Mauli bulung adalah seseorang yang meninggal dunia dalam posisi titir maranak, titir marboru, marpahompu sian anak, marpahompu sian boru sahat tu namarnini sahat tunamarnono dan kemungkinan ke “marondok-ondok” yang selama hayatnya tak seorang pun dari antara keturunannya yang meninggal dunia (manjoloi) seseorang yang beranak pinak, bercucu, bercicit mungkin hingga ke buyut. Dapat diprediksi umur yang mauli bulung sudah sangat panjang, barangkali 90 tahun keatas di tinjau dari segi generasi. Mereka yang memperoleh predikat mauli bulung sekarang ini sangat langka.

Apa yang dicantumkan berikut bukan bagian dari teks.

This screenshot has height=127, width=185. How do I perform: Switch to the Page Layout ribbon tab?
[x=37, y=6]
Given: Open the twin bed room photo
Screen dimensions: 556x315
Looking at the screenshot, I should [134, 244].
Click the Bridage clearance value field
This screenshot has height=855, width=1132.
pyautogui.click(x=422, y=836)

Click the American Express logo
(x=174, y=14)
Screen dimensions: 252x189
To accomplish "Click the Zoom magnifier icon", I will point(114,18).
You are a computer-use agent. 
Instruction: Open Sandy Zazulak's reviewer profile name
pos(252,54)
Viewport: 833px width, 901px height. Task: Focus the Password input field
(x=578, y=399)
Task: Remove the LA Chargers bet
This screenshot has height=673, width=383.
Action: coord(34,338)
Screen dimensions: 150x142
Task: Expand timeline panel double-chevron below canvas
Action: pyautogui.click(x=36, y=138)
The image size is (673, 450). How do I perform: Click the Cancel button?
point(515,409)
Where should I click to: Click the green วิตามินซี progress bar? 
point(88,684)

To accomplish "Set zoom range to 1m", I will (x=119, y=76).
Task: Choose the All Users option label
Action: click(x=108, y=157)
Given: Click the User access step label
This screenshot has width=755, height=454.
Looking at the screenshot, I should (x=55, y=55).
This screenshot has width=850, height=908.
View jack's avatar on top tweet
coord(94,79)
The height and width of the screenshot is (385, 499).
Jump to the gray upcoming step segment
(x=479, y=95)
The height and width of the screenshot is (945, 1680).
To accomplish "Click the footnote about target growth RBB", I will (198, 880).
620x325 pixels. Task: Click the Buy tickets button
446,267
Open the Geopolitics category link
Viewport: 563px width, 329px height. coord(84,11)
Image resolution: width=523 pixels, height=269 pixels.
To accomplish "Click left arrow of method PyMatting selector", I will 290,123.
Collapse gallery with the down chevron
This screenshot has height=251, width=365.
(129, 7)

Dalam tradisi adat batak, mayat orang yang sudah mauli bulung di peti mayat dibaringkan lurus dengan kedua tangan sejajar dengan badan (tidak dilipat). Kematian seseorang dengan status mauli bulung, menurut adat batak adalah kebahagiaan tersendiri bagi keturunannya. Tidak ada lagi isak tangis, mereka bleh bersyukur dan bersuka cita , berpesta tetapi bukan hura-hura, memukul godang ogung sabangunan, musik tiup, menari, sebagai ungkapan rasa syukur dan terima kasih kepada Tuhan yang Maha Kasih lagi penyayang. Pada masyarakat toba ada juga jenis kematian yang ada yaitu kematian sempurna. Kematian sempurna yang dimaksud disini adalah masyarakat batak toba begitu percaya bahwa kematian merupakan sebuah peristiwa yang tak kalah istimewa dengan peristiwa kelahiran. Mereka percaya bahwa orang yang mati hannya raga, sedangkan jiwanya berjalan terus menempuh perjalanan ke alam lain alam yang sangat gaib dan tak terjangkau oleh mereka yang masih hidup. Orang yang masih hidup mengangap perjalanan jiwa orang mati menuju alam lain itu memerlukan perlakuan khusus agar rohnya merasa tenteram dan dihargai oleh keturunannya.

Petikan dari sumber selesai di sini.